• [WHAT YOU NEED TO DO]
Working from the entries that follow, transcribe exactly and only the lines from the one with "Instruction: Open the" through the last, pictures excluded.

[Collected data]

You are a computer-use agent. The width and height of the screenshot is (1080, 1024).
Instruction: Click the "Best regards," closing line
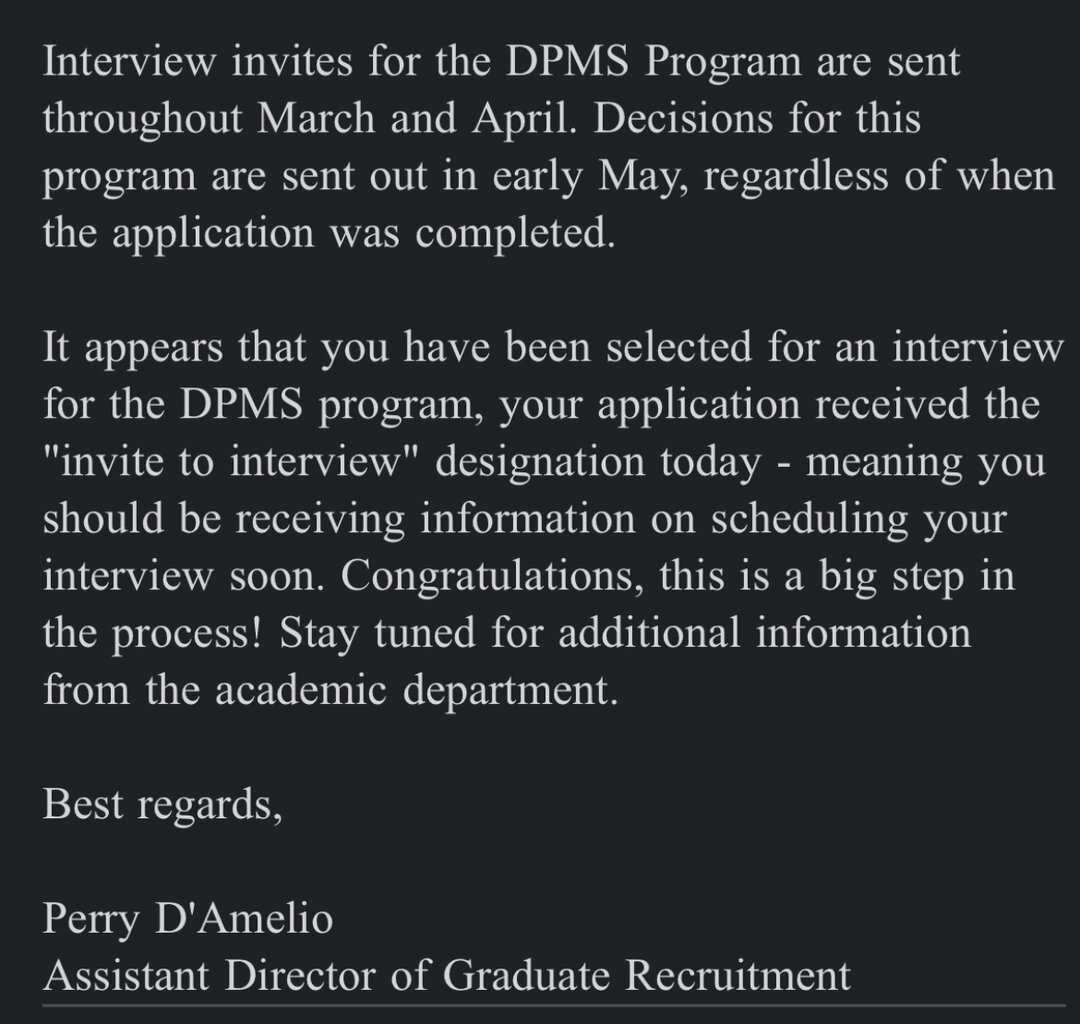click(162, 805)
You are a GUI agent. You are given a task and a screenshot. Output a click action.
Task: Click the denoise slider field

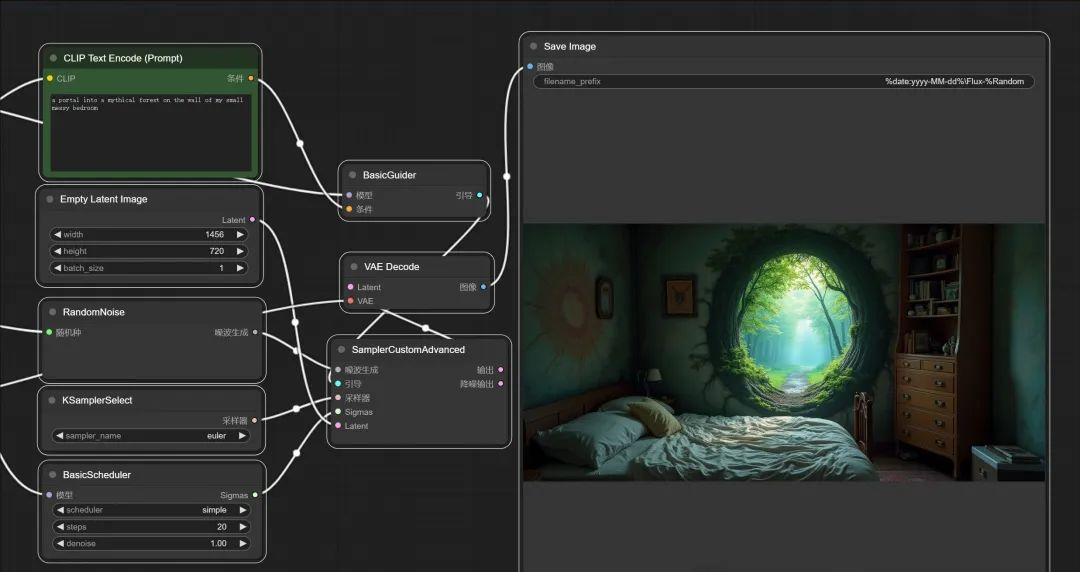(150, 543)
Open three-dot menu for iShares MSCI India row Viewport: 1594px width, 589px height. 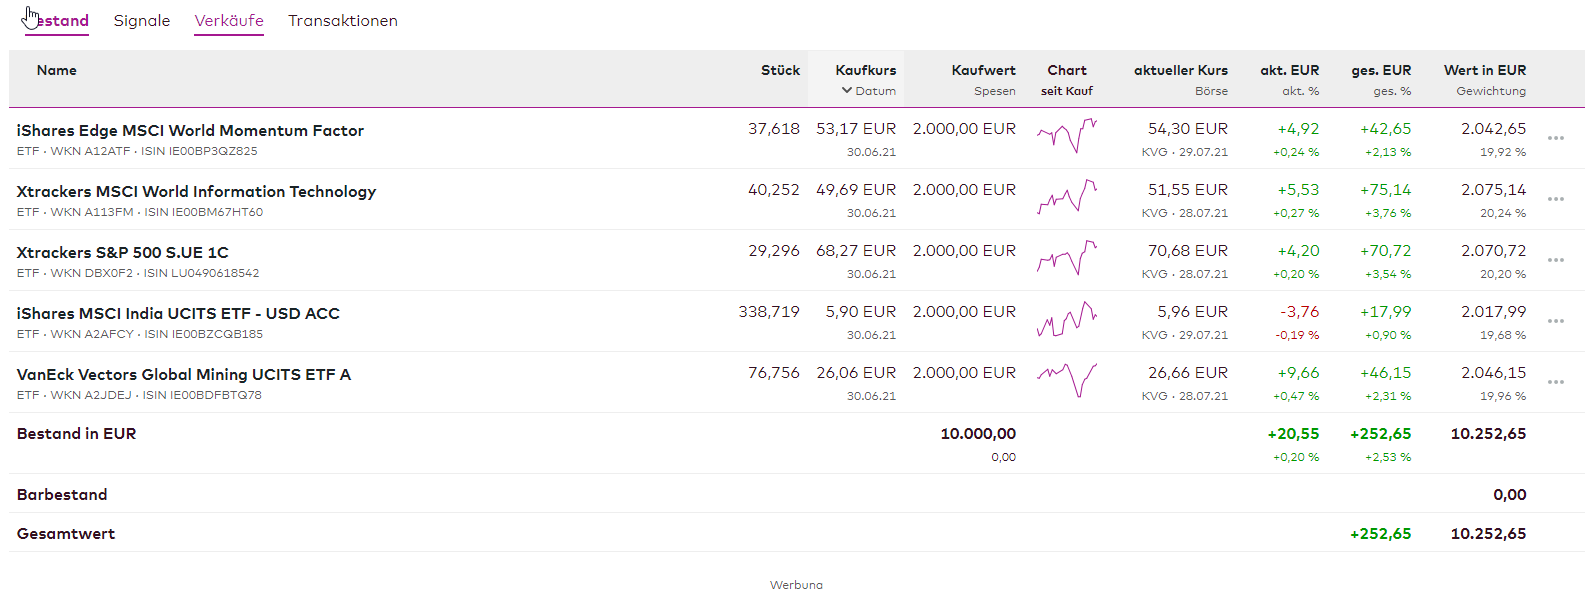[x=1555, y=321]
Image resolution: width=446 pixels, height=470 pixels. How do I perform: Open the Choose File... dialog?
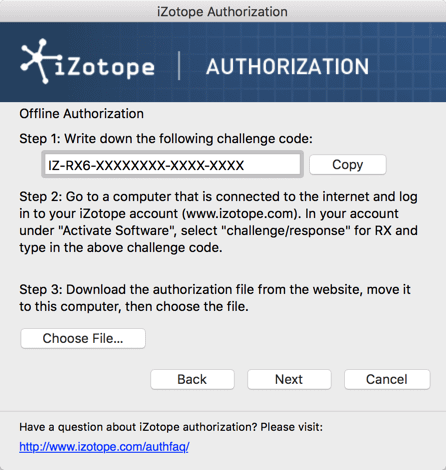[x=83, y=339]
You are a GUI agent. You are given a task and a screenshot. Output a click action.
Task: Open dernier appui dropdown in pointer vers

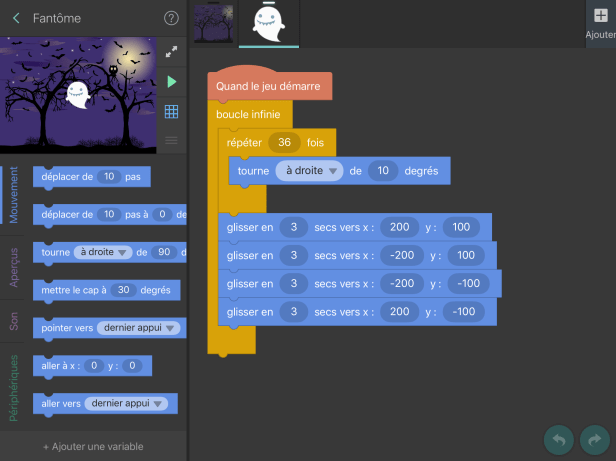140,328
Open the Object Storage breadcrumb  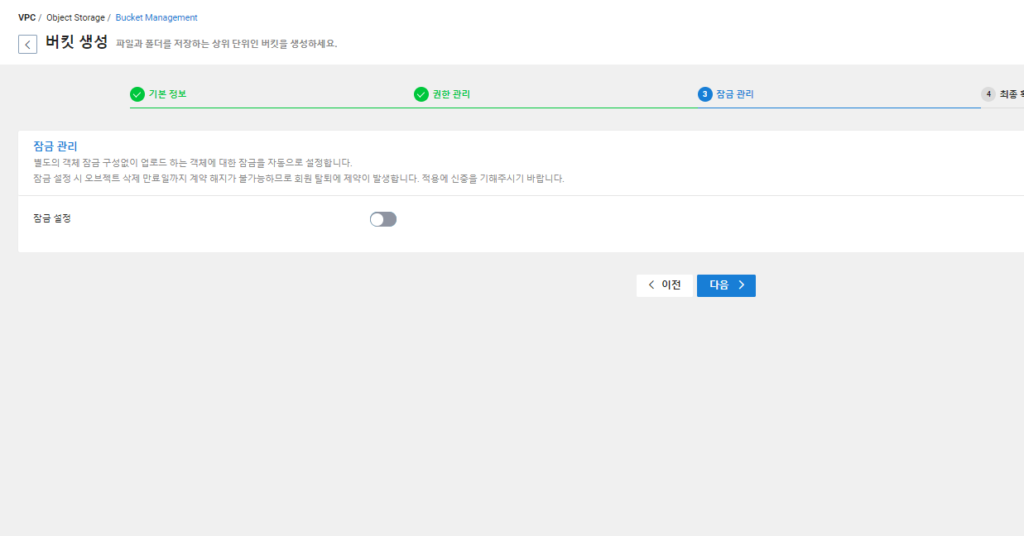pyautogui.click(x=75, y=18)
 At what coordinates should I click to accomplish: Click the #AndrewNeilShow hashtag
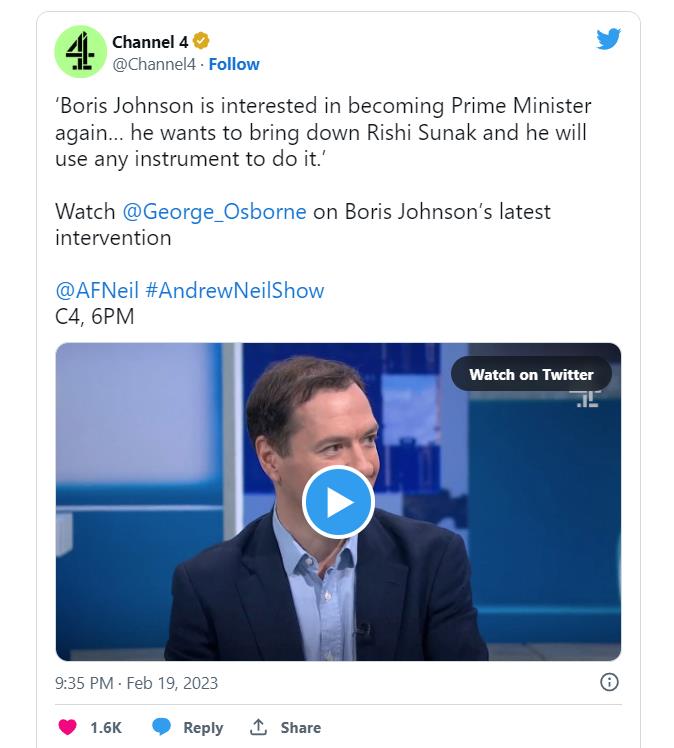pos(234,291)
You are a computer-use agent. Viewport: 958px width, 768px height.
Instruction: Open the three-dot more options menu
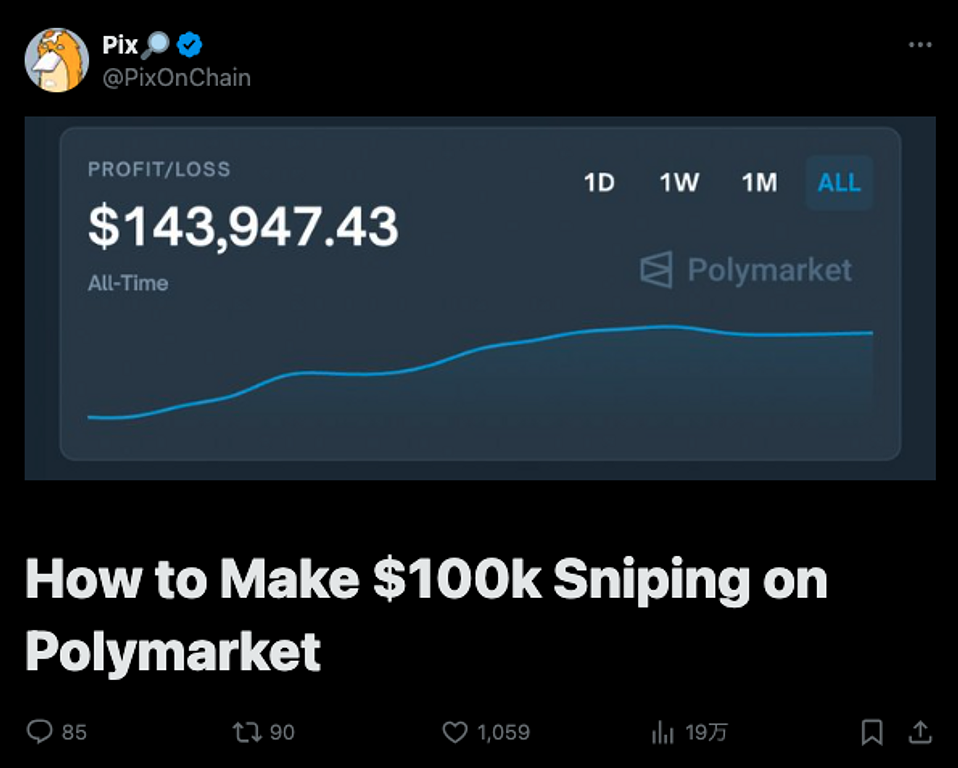pos(919,45)
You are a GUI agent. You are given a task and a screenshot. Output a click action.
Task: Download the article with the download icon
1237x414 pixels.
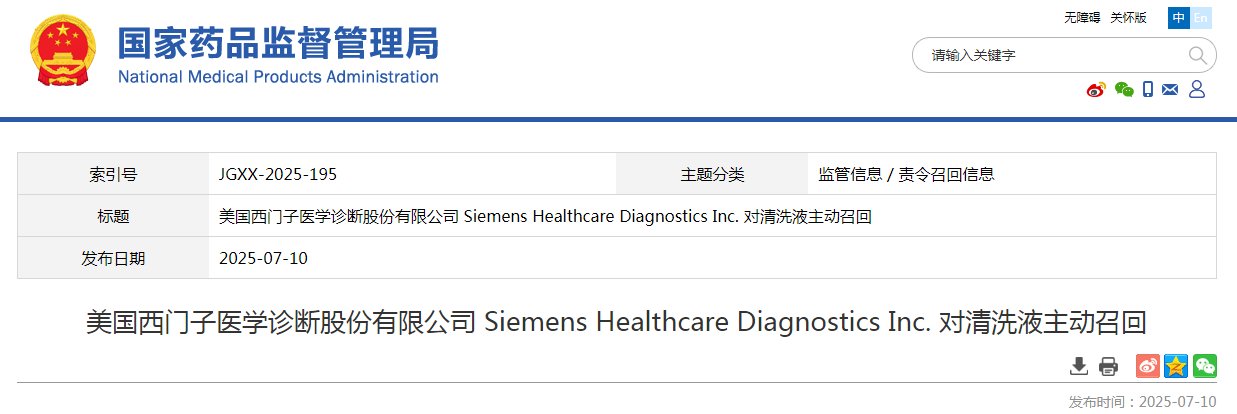point(1079,366)
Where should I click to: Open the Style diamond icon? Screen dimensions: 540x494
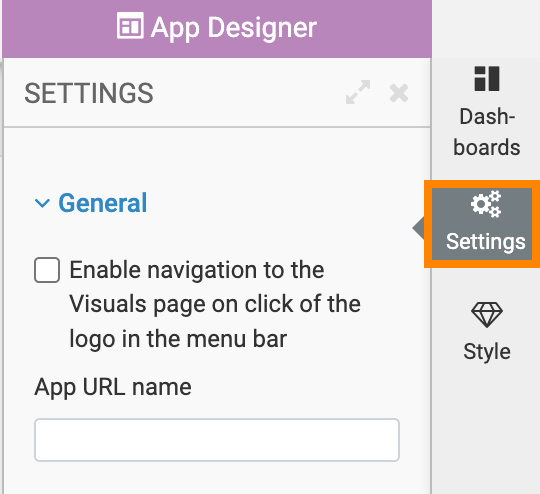coord(487,315)
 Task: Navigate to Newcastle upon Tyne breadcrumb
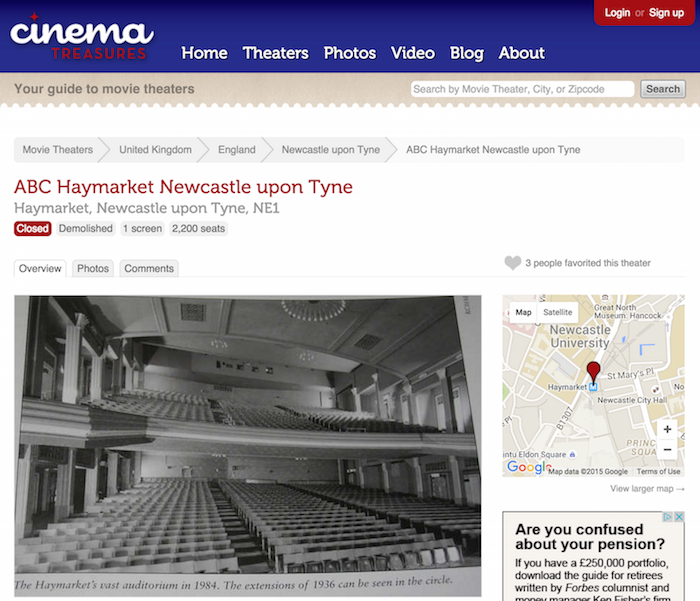tap(330, 150)
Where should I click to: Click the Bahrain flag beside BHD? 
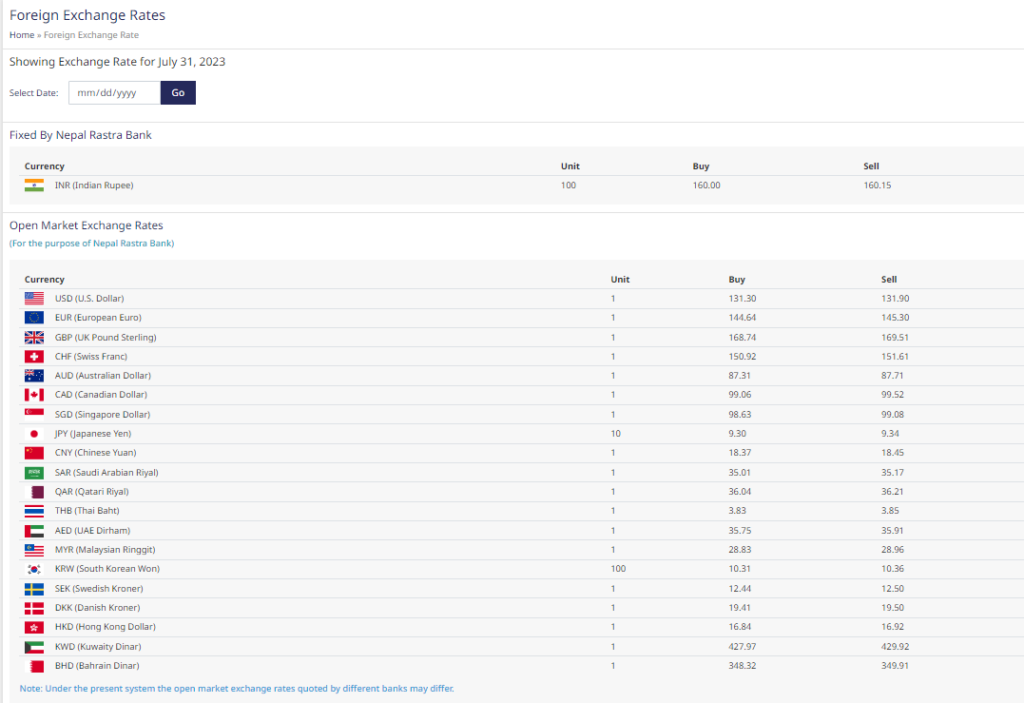tap(34, 666)
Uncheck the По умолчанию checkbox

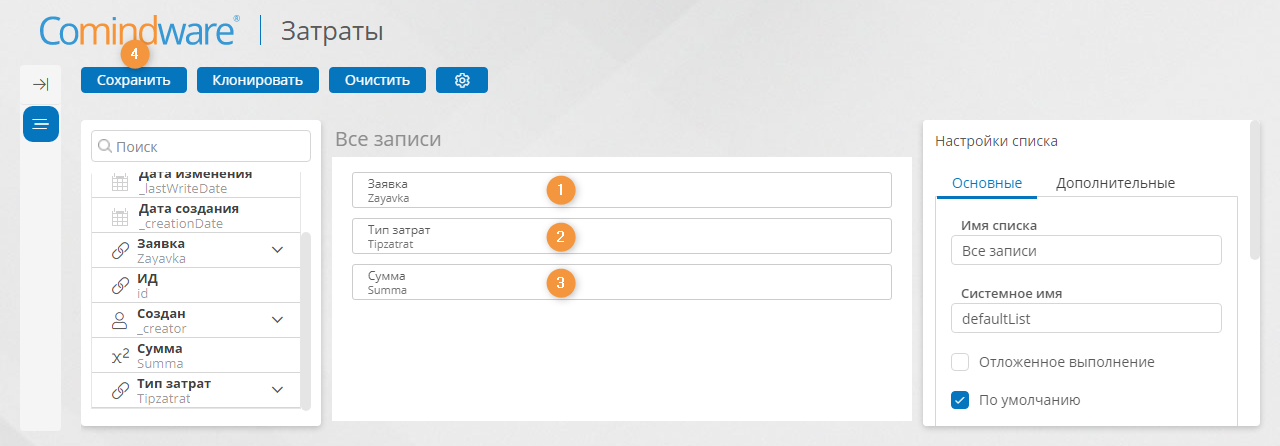tap(960, 400)
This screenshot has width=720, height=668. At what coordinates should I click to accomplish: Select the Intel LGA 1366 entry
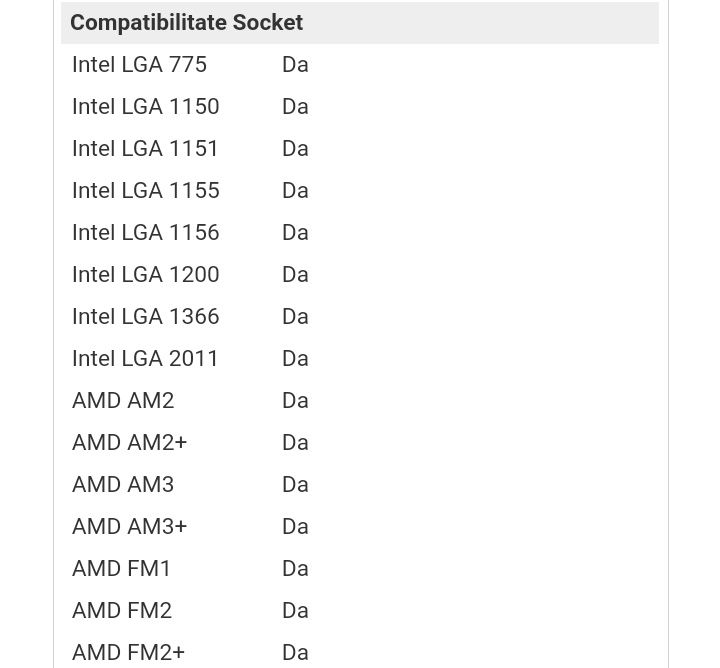(x=146, y=316)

• [YOUR RESPONSE]
Instruction: Open the three-dot more options menu
pos(919,45)
You are a GUI agent. You are given a task and a screenshot. Output a click action.
Task: Download the article with the download icon
1237x414 pixels.
point(1079,366)
Where should I click to: Open the Style diamond icon? Screen dimensions: 540x494
coord(487,315)
 Task: Navigate to Newcastle upon Tyne breadcrumb
tap(330, 150)
Where should I click to: Click the Bahrain flag beside BHD? 
tap(34, 666)
Uncheck the По умолчанию checkbox

tap(960, 400)
This screenshot has width=720, height=668. At what coordinates should I click to accomplish: Select the Intel LGA 1366 entry
(x=146, y=316)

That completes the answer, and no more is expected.